[Given information — start]

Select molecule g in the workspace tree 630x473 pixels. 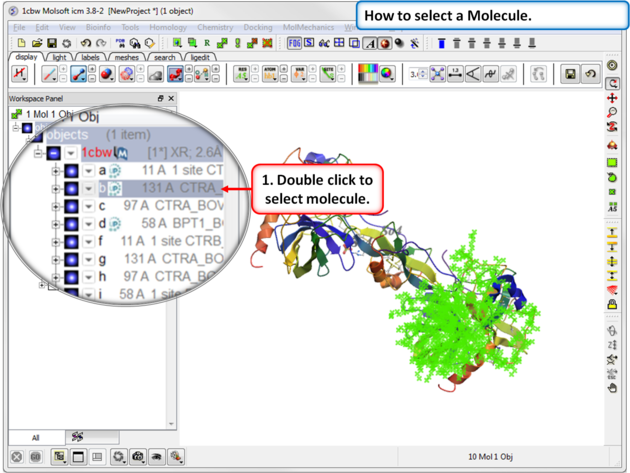102,259
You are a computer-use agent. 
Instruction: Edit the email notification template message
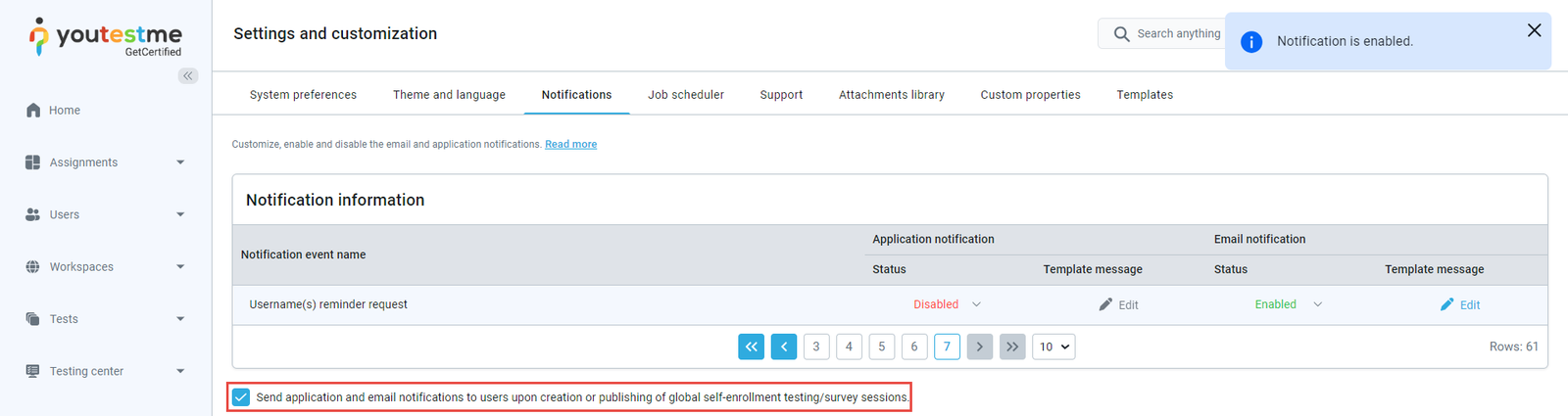(1460, 305)
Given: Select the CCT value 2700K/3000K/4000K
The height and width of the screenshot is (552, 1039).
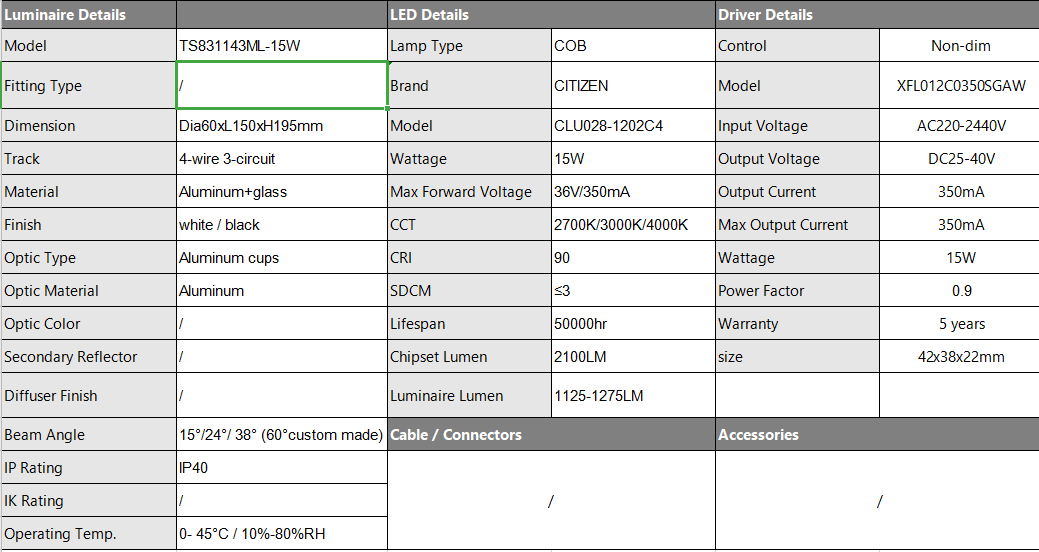Looking at the screenshot, I should [x=633, y=225].
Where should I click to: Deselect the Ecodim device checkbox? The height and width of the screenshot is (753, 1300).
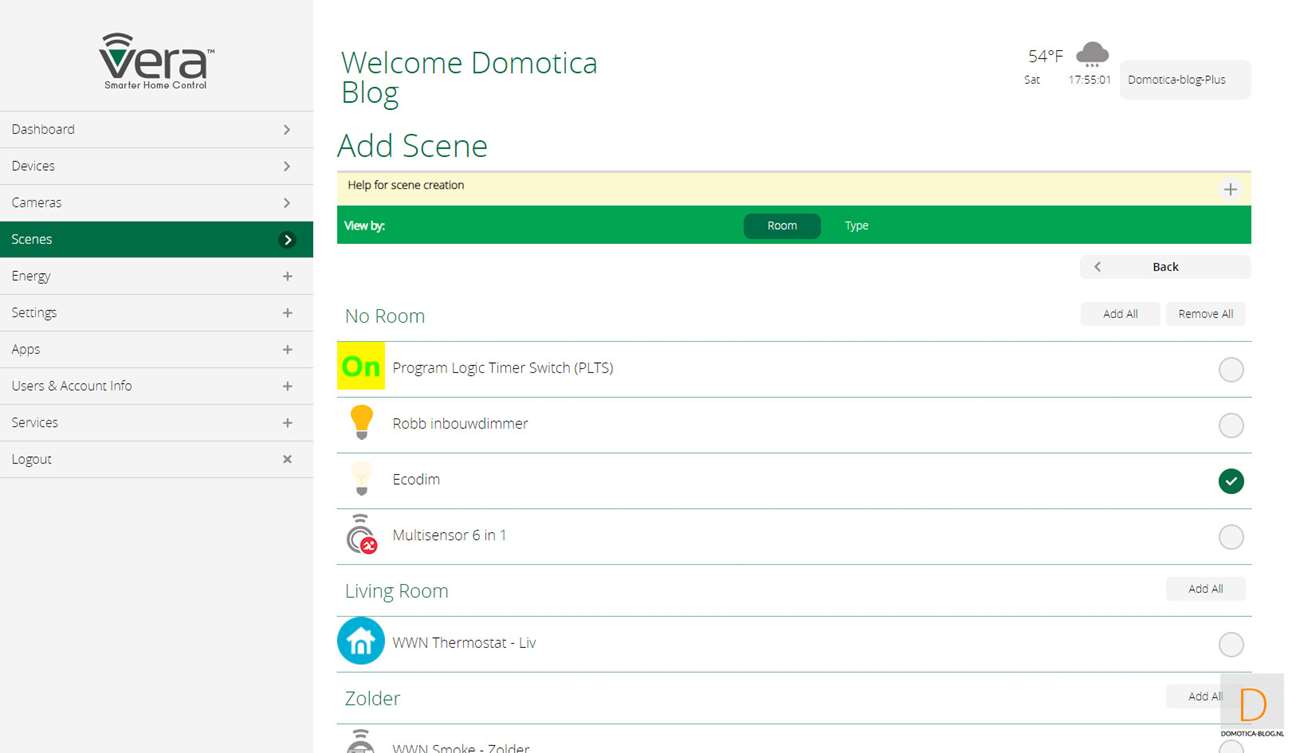1231,481
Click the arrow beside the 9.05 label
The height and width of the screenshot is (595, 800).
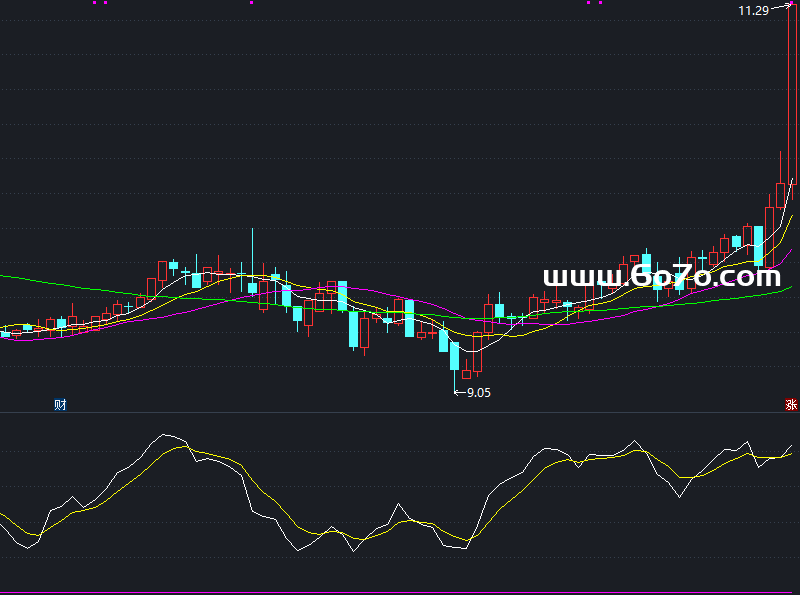click(x=460, y=393)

[Given information — finish]

* Problem requirements
Ignoring the pictures, write out word for word the lines from the line containing "Where should I" through the end of the material above.

* Reply
Where should I click to: Deselect the Ecodim device checkbox? The height and width of the screenshot is (753, 1300).
1231,481
Click the arrow beside the 9.05 label
The height and width of the screenshot is (595, 800).
click(x=460, y=393)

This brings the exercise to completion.